Inspiring People

Michael Thomas, Author

Michael Thomas
Michael Thomas was born and raised in Boston. He received his B.A. from Hunter College and his MFA from WARREN Wilson College. He teaches at Hunter College and he lives in Brooklyn with his wife and their three children.


If you've ever been sure that 2 + 2 = 4 then have a conversation with Michael Thomas.

One of the most interesting and lively conversations that I have recently had was my conversation, over coffee, with Michael. I am a talker and I was out-talked. I consider myself to be a pretty good listener and I was appreciative of the questions Michael asked about the things that I said.

He is as cautious as he is engaging. Funny and serious, complicated and yet pretty much down to earth -

Michael + Thomas = unpredictable



DR: Tell me about your life.

MT: Well...

I teach at Hunter College. I coach soccer. I have three kids and a wife. I have a "work in progress" townhouse that I hope to complete before it starts disintegrating and -

I write.

I happen to be writing quite a bit now. I just had a novel come out and I am working on two more books...

DR: What is it that you are happiest about right now?

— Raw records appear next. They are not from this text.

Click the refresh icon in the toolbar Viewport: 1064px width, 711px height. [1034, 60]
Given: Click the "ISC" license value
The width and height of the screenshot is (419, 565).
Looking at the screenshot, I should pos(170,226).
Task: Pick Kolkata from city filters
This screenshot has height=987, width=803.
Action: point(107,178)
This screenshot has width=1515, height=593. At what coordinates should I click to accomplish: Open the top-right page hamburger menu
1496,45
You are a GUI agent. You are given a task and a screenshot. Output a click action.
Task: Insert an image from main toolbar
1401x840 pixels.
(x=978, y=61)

MT: My oldest boy broke his soccer ball juggling record. He had an excellent report card. My second child is embracing piano and I thought he would struggle with it and my daughter seems to be somewhat fearless. Some of my friends seem to be having a good turn in their lives...As for what makes me happy -

my kids and my wife.

PRIZE GIVES AN AUTHOR SOME TIME TO EXHALE
The New York Times Sunday Book Review

by LARRY ROHTER
June 22nd, 2009

Michael Thomas

Even before the unexpected announcement came this month, Michael Thomas had enjoyed a run of good luck with “Man Gone Down,” his first novel. Published in 2007 in paperback by Black Cat, an imprint of Grove/Atlantic, it got strong reviews, was named to several “10 Best Books” lists that year, including that of The New York Times Book Review, and is now in its fourth printing, with 65,000 copies shipped.

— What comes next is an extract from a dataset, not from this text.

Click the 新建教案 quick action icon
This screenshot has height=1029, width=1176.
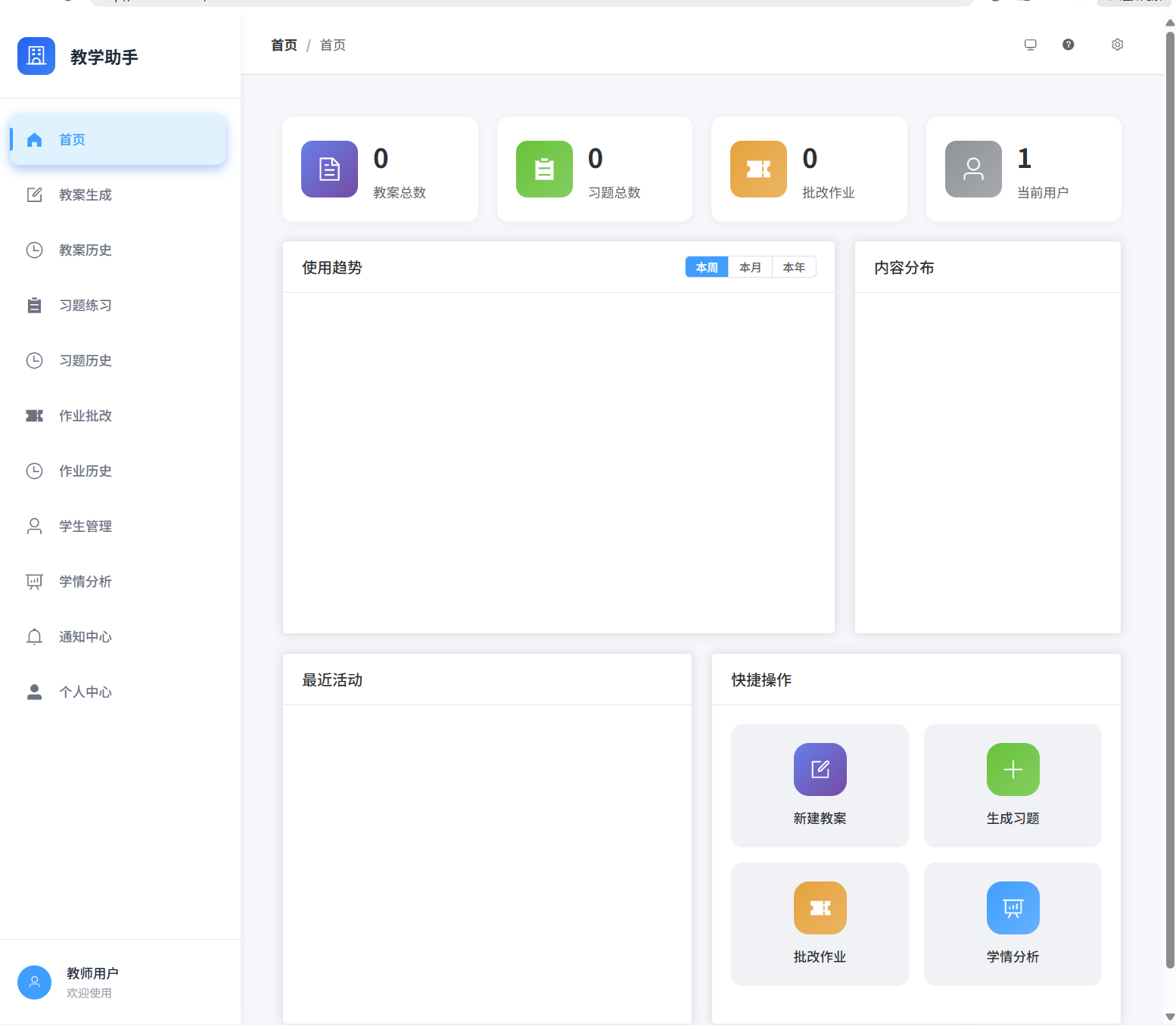click(820, 769)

But short of being selected for Oprah’s book club, winning the International Impac Dublin Literary Award may be the best thing that could happen to a new voice like Mr. Thomas. The prize is worth 100,000 euros, or about $138,000, and coincides with publication of “Man Gone Down” in Britain. The announcement immediately generated inquiries from foreign publishing houses.

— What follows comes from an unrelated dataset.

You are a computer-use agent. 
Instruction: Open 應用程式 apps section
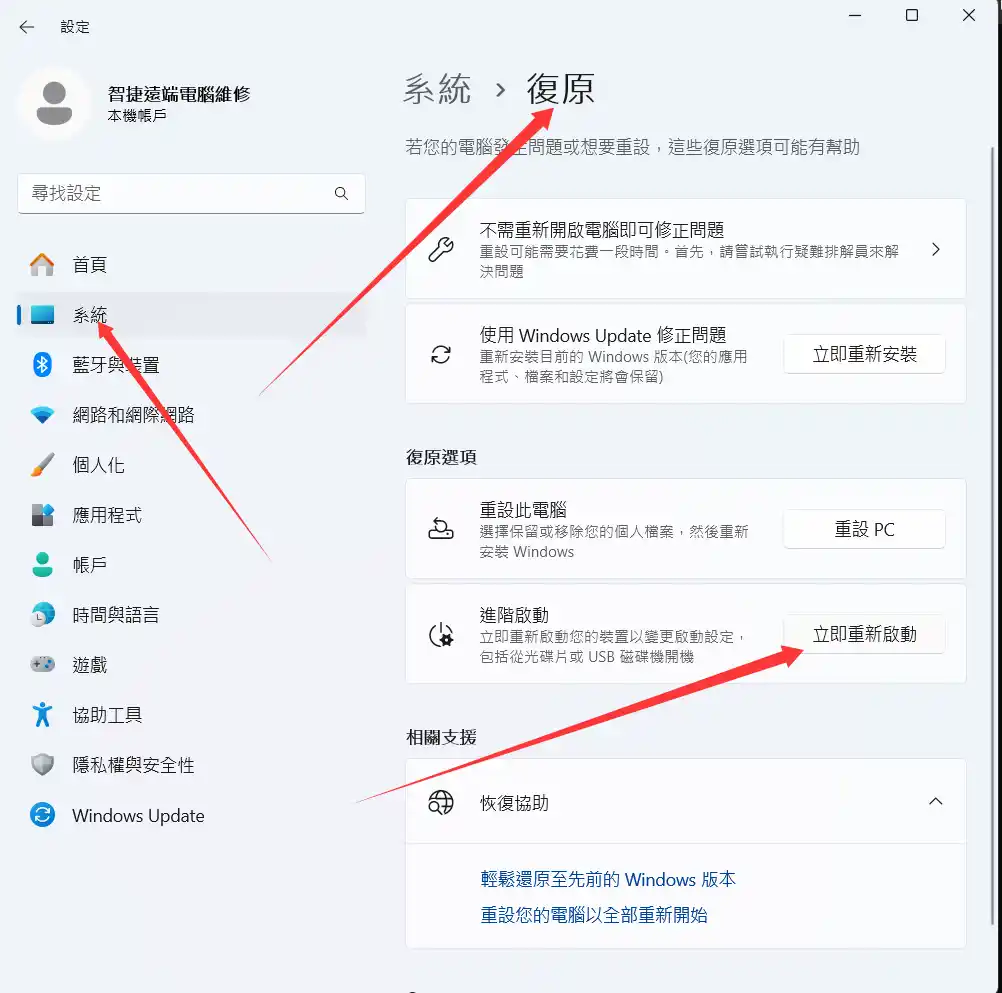(x=107, y=515)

“I kind of wrote that in a fit,” Mr. Thomas, 41, who teaches literature and creative writing at Hunter College, said of the novel. “I had a bunch of jobs. I was teaching four classes a semester and two or three in the summer, and working construction and coaching soccer and baseball and trying to build my house. I don’t think it is something I could replicate.”

“Man Gone Down” focuses on four increasingly desperate days in the life of an unnamed black narrator living in Brooklyn, whose marriage seems to be falling apart. Brilliant and troubled, he is on the eve of his 35th birthday but is broke, struggling not to lapse back into alcoholism and burdened by the knowledge he has fallen short of the promise he seemed to show as a younger man.

Mr. Thomas acknowledges certain surface similarities to the character he has created. He too grew up in Boston, dropped out of college and scuffled, is a black man married to a white woman (with three children, two boys and a girl, whose first initials correspond to those of the narrator’s children) and has a best friend who is white.

“I was a weird kid, a black kid living in public housing in the wealthiest city east of the Mississippi, who looked at least on the surface to be normal or even cool, even though my head was somewhere else most of the time,” he said. “But I don’t think either of us is pessimistic about race,” he added, speaking of himself and his fictional character.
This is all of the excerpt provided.